___ Text provided
Next Page Previous Page Handbook Home Tools & Aids Search Handbook



1. Exploratory Data Analysis
1.3. EDA Techniques
1.3.3. Graphical Techniques: Alphabetic

1.3.3.24.

Quantile-Quantile Plot

Purpose:
Check if two data sets come from a common distribution
The quantile-quantile (q-q) plot is a graphical technique for determining if two data sets come from a common distribution.

A q-q plot is a plot of the quantiles of the first data set against the quantiles of the second distribution. By a quantile, we mean the fraction (or percent) of points below the given quantile. That is, the 0.3 (or 30%) quantile is the point at which 30% percent of the data fall below and 70% fall above that value.

A 45 degree reference line is also plotted. If the two sets come from the same distribution, the points should fall along this reference line. The greater the departures from this reference line, the greater the evidence for the conclusion that the two data sets come from different distributions.

The advantages of the q-q plot are:

  1. The sample sizes do not need to be equal.
  2. Many distributional aspects can be simultaneously tested. For example, shifts in location, shifts in scale, changes in symmetry, and the prescence of outliers can all be detected from this plot. For example, if the two data sets come from distributions that differ only by a shift in location, the points should lie along a straight line that is displaced either up or down from the 45 degree reference line.
______
> _Directions for this task_
Please say what reference line the quantile-quantile plot page above says is plotted along with the points.
___ Information shown
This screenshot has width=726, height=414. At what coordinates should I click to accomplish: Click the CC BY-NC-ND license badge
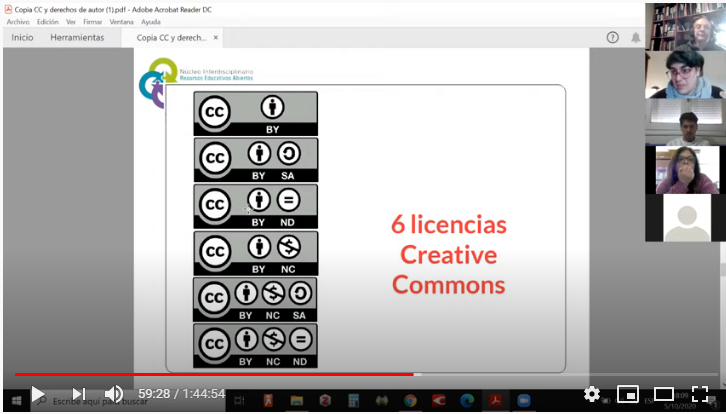(x=255, y=345)
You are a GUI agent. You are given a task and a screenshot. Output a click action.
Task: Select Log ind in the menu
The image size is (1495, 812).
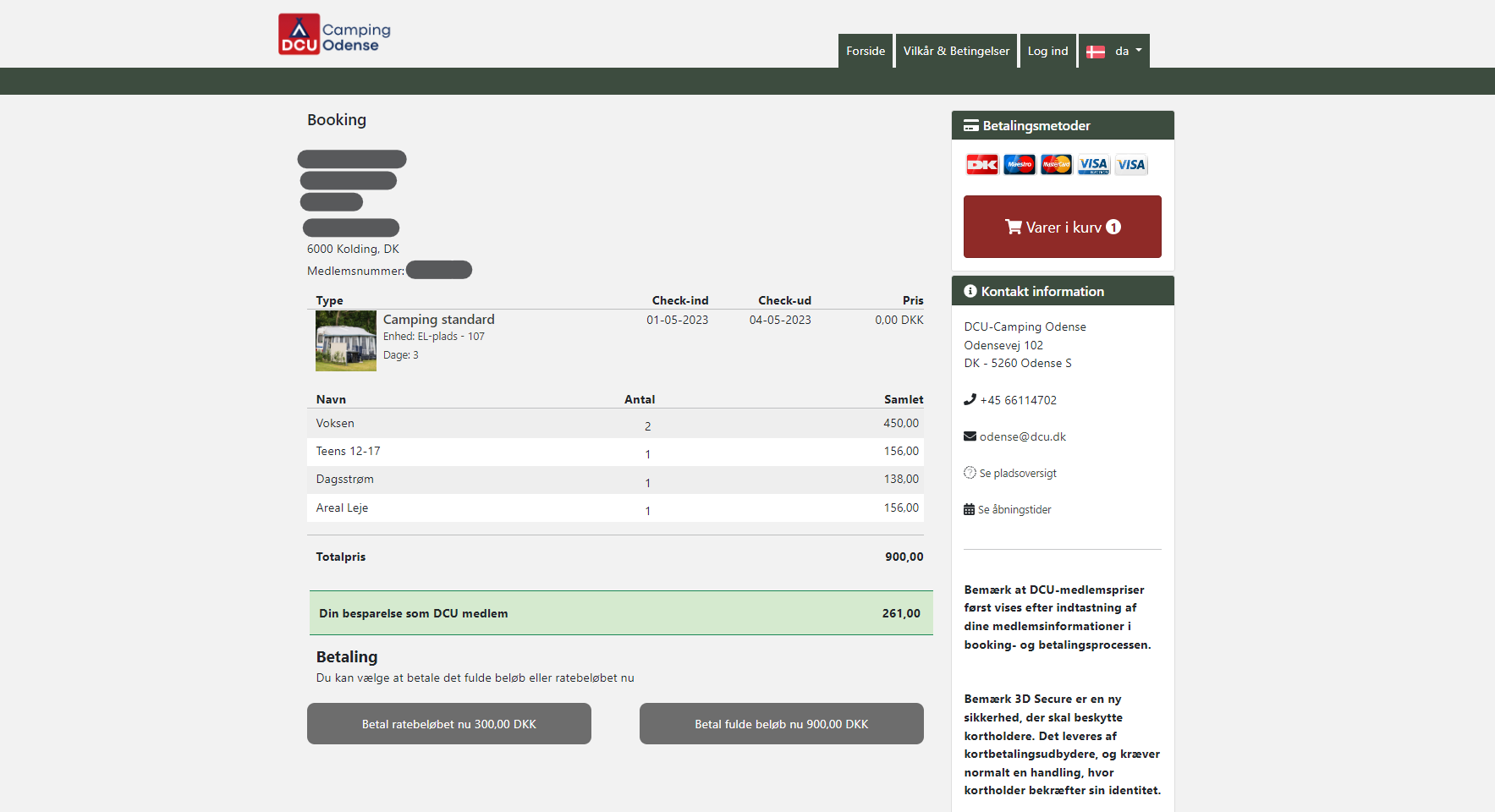point(1047,51)
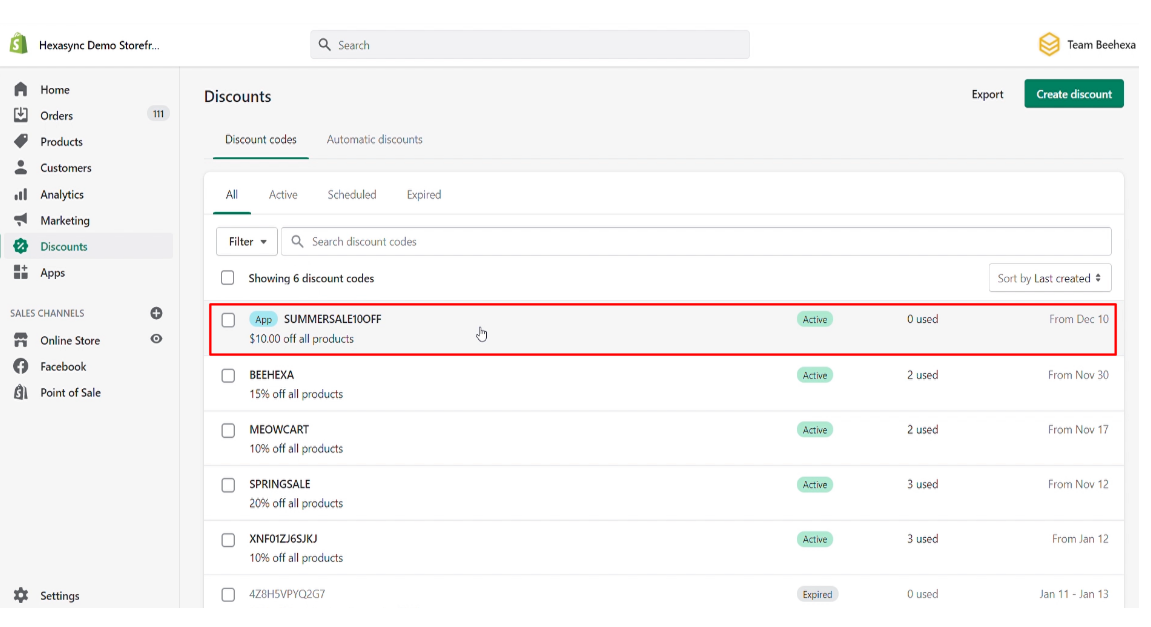Image resolution: width=1151 pixels, height=627 pixels.
Task: Open Home via its house icon
Action: (x=21, y=89)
______
> _Expected output_
A 45 degree reference line.